EXERCISE PROMPT:
Nothing belongs in the answer except the lines of the material that include "each".
----------
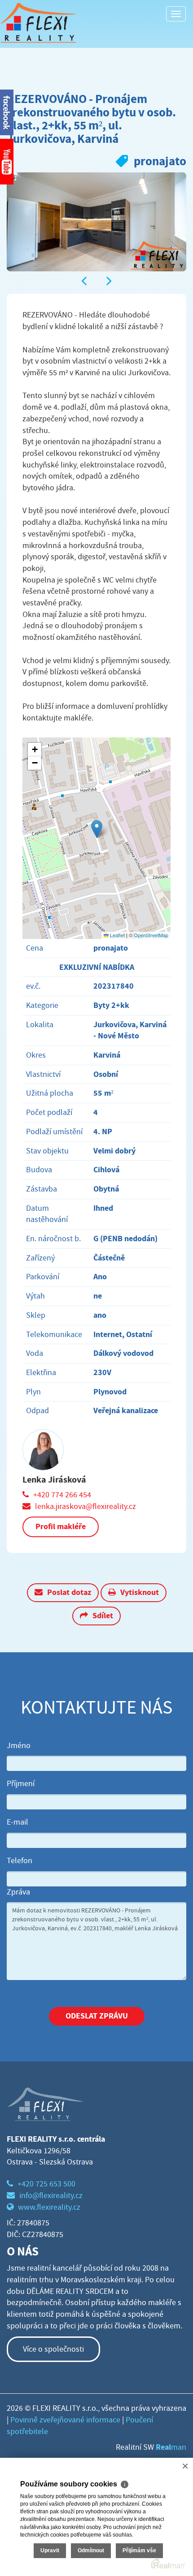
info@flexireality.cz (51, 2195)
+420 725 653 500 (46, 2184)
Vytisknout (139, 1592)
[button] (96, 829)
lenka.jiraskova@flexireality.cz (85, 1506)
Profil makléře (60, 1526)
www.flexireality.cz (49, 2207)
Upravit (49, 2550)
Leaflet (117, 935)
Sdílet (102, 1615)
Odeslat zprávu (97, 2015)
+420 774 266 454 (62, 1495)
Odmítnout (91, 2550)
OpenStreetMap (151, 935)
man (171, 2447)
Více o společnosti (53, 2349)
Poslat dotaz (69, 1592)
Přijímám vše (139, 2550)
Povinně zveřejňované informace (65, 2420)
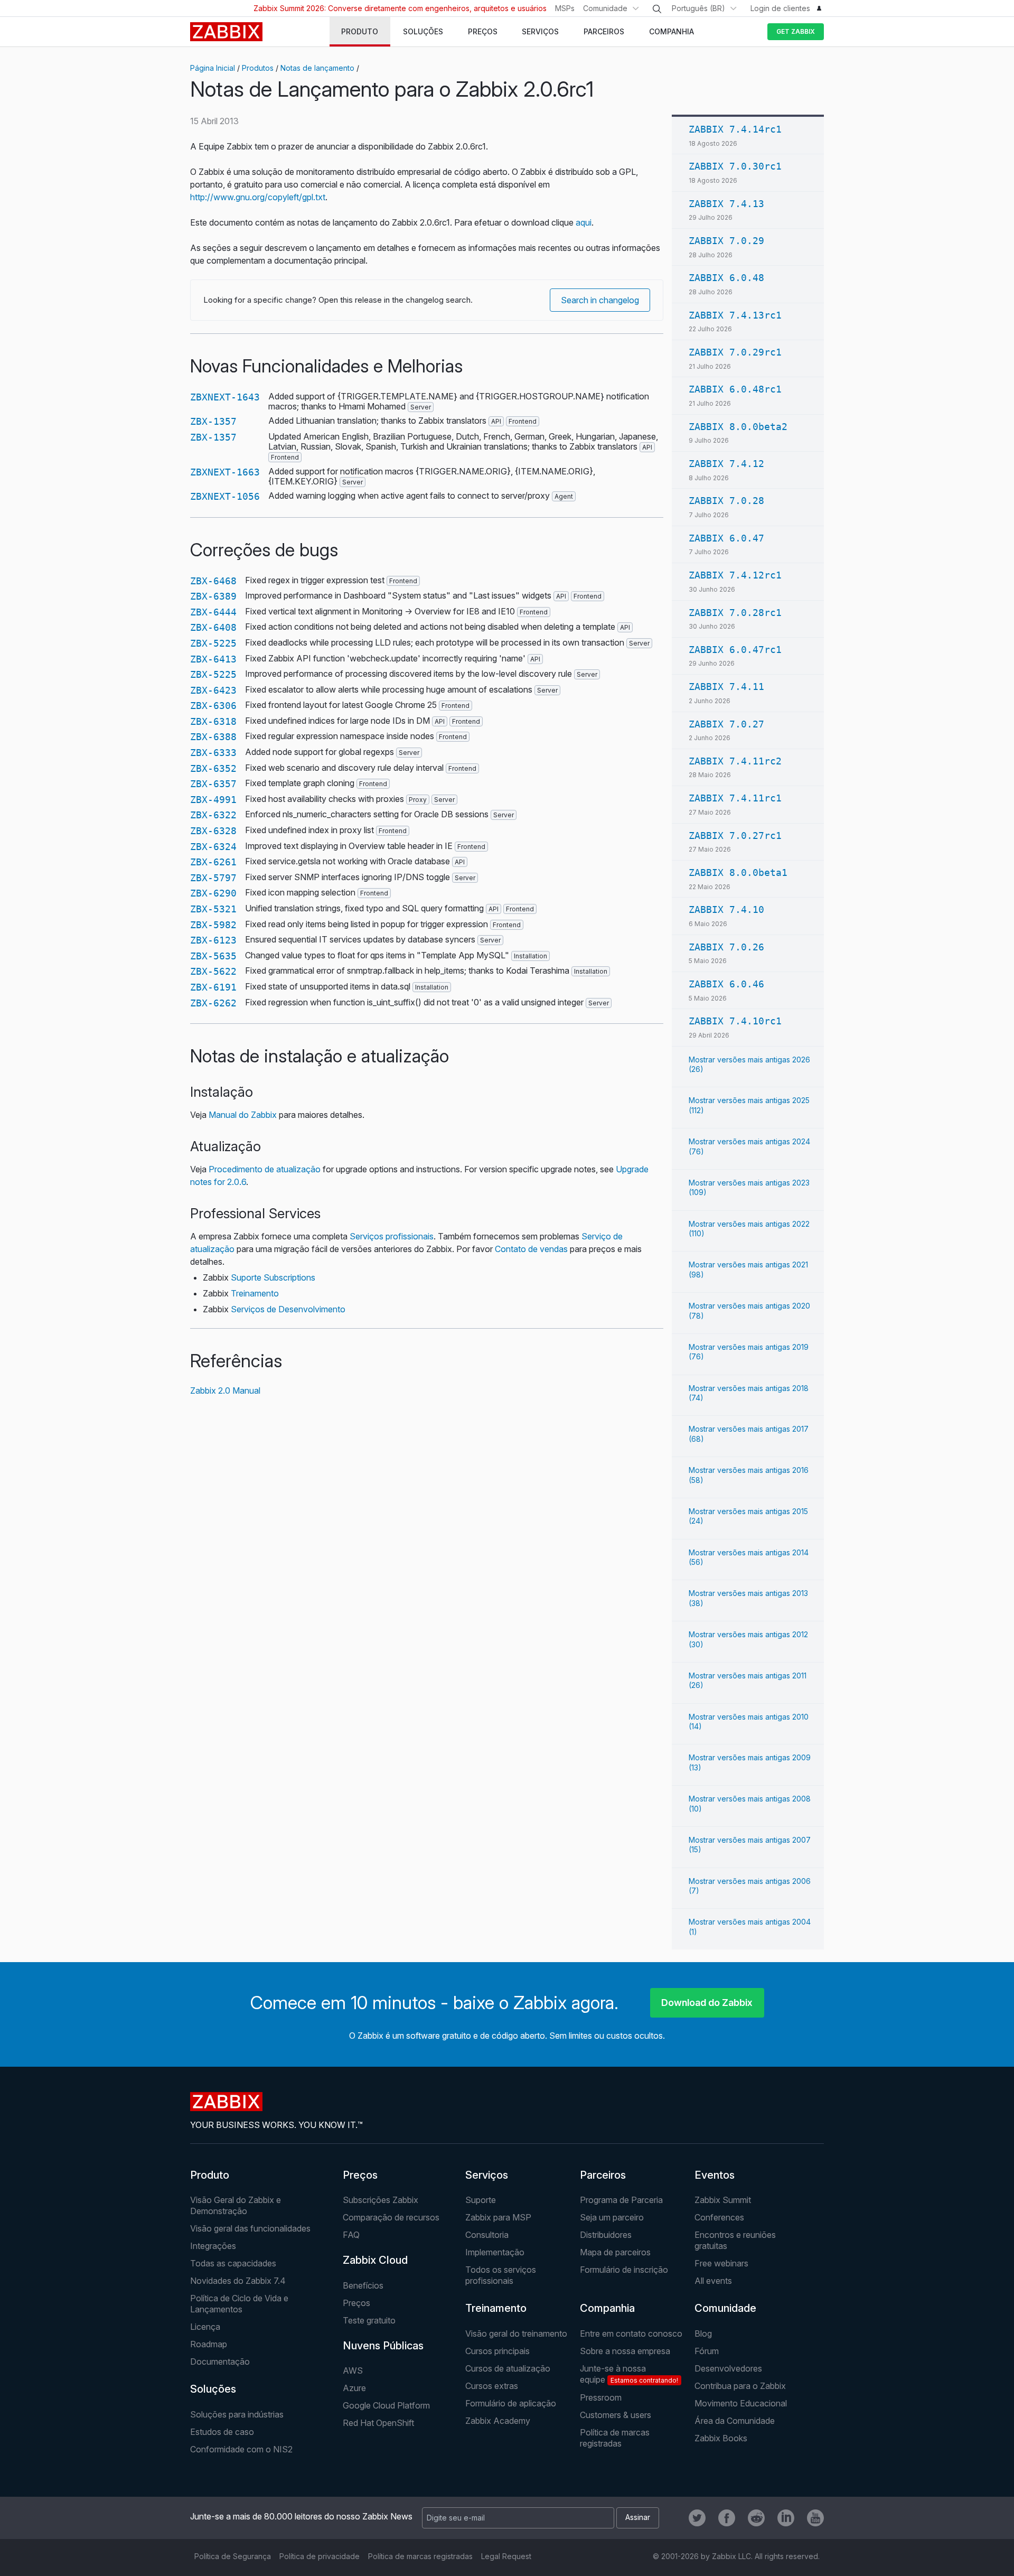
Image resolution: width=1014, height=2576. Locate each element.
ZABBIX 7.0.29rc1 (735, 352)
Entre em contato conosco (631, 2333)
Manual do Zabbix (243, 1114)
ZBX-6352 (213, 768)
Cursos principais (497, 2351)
----------
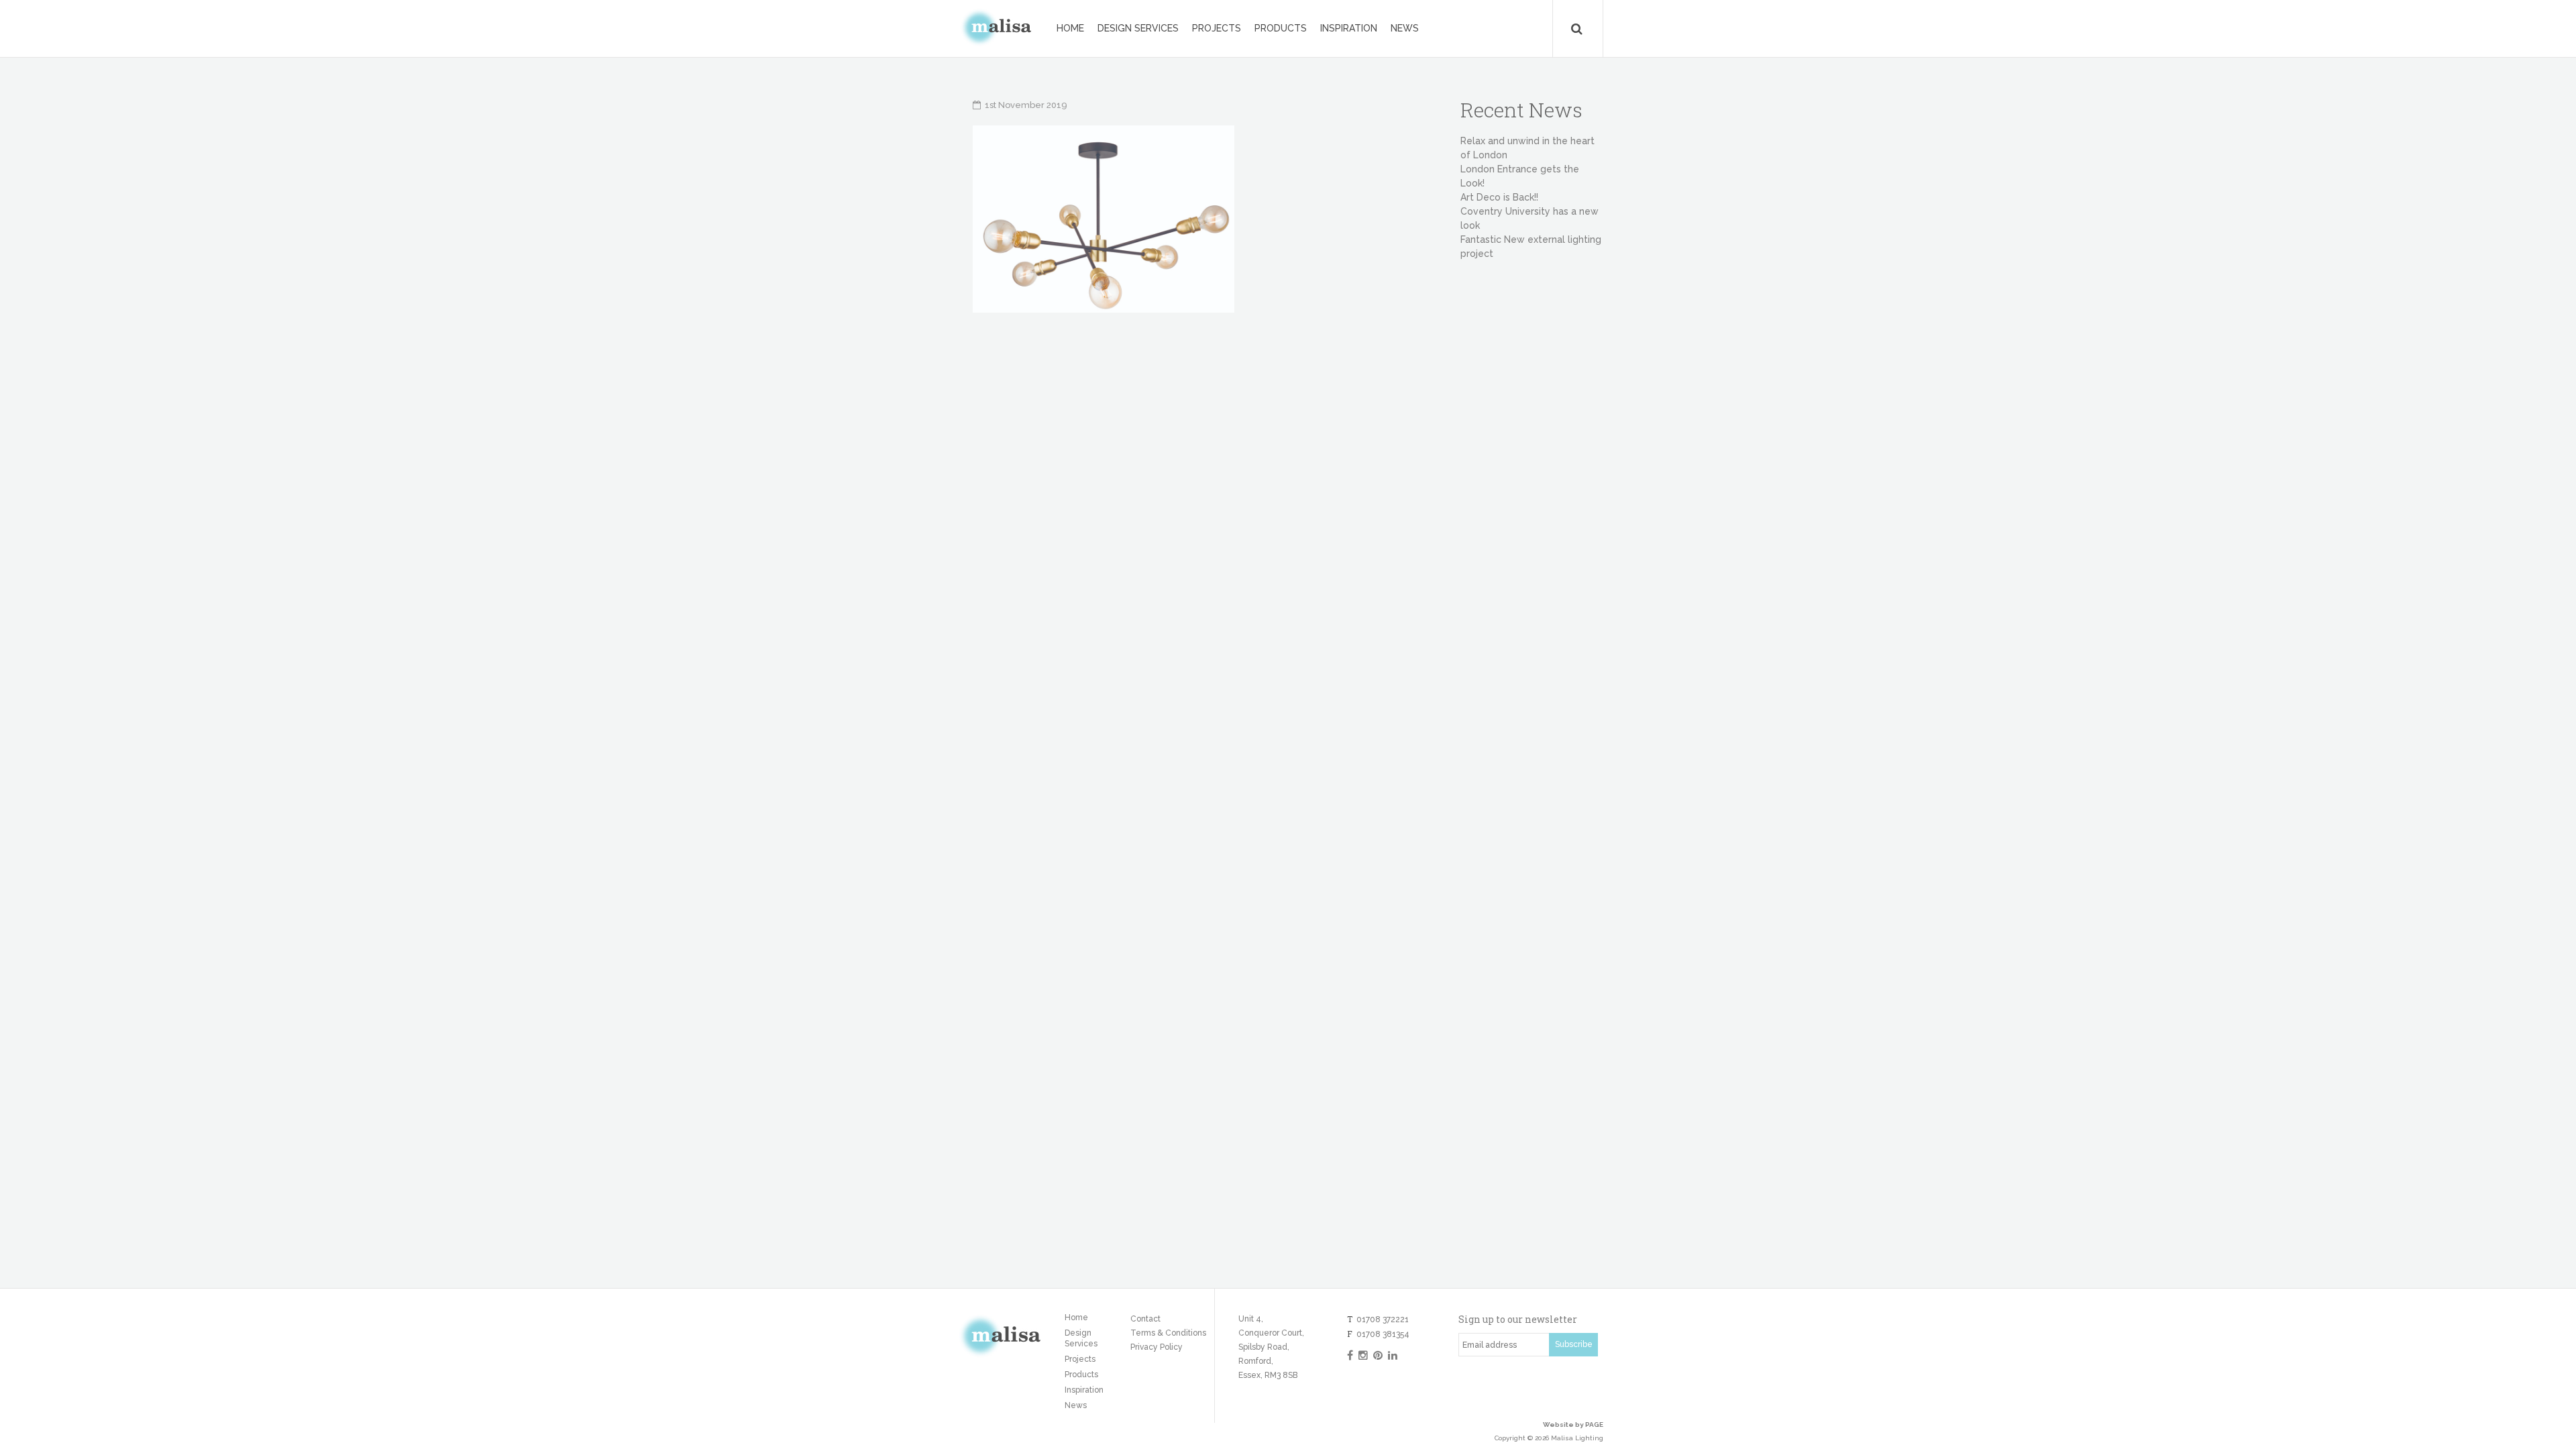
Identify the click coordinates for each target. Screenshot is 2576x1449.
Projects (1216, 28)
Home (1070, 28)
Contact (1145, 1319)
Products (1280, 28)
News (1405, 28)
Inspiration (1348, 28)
----------
EXPECTED ANSWER:
Image resolution: width=1014, height=2576. Locate each element.
Identify the click coordinates for each target. Screenshot is 2576x1449.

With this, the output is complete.